By Piya Sinha-Roy
LOS ANGELES (Reuters) - When ABC's "Modern Family" vies for its fifth consecutive best comedy Emmy award on Monday, not only will it battle the beloved geeks of CBS' "The Big Bang Theory" but also a bunch of irreverent, foul-mouthed characters from cable and Netflix.
For the first time in Emmy history, networks are outnumbered by cable and online streaming outlets in the coveted best comedy series category, a sign of a growing appetite for comedy free from the confines of network TV.
"Modern Family" made waves when its contemporary family dynamic and gay couple appeared on Walt Disney Co's ABC in 2010. But today, along with CBS Corp's "The Big Bang Theory," it would be considered a safe choice for Emmy voters.
The network stalwarts are joined by two previous cable nominees: the dark and sometimes melancholy comedy "Louie" on Twenty-First Century Fox's basic cable FX, and HBO's "Veep," a political satire rich with curse words from U.S. Vice President Selina Meyer.
And then there are the newcomers, like HBO's technology satire, "Silicon Valley," where startup culture gets a dose of gross-out humor.
"In order to get people to love a show, you need to alienate some people, whereas network shows in general have a business model where they have to go for the middle," said Alec Berg, executive producer and writer for "Silicon Valley," nominated in its first season.
"They need to get the most people, but unfortunately that costs you the people who are super passionate."
The other new kid in the comedy race is "Orange Is the New Black," the darling of Netflix's original summer programming. The series is based on a real-life story about a women's prison, with situations that often stray far from laughs.
To date, HBO's sexually explicit female-driven "Sex and the City, " which won the best comedy Emmy in 2002, is the only cable show to do so.
A FRESH 'ORANGE'
Much of the difference between a broadcast network comedy and a cable show comes down to advertiser interests, which networks must cater to, but premium cable channels such as HBO and ad-free streaming platform Netflix can avoid. This leads to content that pushes the boundaries, said Berg.

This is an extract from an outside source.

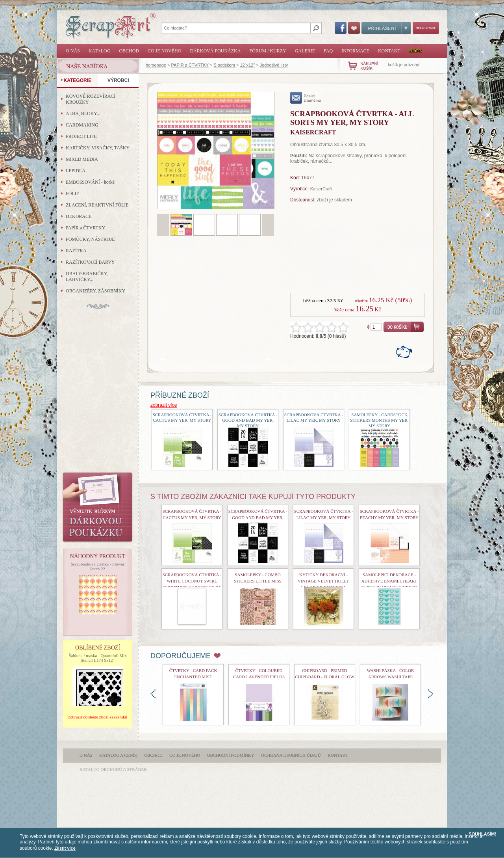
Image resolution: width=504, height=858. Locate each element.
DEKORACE (78, 216)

"People are getting more used to watching things in places where there are no FCC (Federal Communications Commission) guidelines, there are no sensors and there are no standards and practices people sitting around," Berg said. "Those (guidelines) are starting to feel very antiquated."

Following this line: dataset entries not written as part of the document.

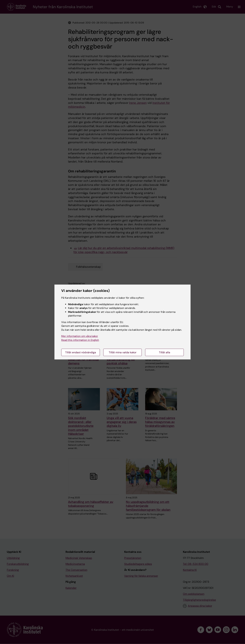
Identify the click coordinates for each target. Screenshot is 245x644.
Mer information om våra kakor (80, 336)
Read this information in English (80, 340)
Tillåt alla (164, 352)
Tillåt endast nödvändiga (80, 352)
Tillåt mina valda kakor (122, 352)
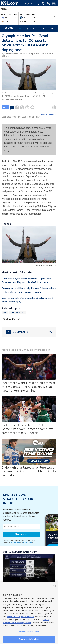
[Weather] (29, 3)
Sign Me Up (21, 534)
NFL (39, 28)
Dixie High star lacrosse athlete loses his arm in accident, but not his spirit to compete (29, 472)
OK (55, 586)
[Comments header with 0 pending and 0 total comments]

For Netflix, which entered the Emmy race just last year and has a total of 31 nominations this year, "Orange" may just be its "Sex and the City," after scooping up 12 nods.
"'Orange' has the dramatic element, it has the feel of its time and it has a strong ensemble of women," said Glenn Whipp, awards columnist for the Los Angeles Times. "It feels fresh."
"Orange" may also have benefited from the buzz surrounding its second season release in June, which coincided with the Emmy voting period.
But "Modern Family" still holds its place as a frontrunner for many awards predictors, who believe the ABC show will win its fifth best comedy Emmy on Monday as it continues to reflect contemporary family dynamics and featured a gay wedding in its latest season. Whipp said traditionally, Emmy voters tend to select more conservative choices within the comedy field.
"The show is just going to be hugely appealing to voters because it makes a social statement, but it is done in an audience-friendly way," said Whipp. "It is both a critical and a commercial, popular success."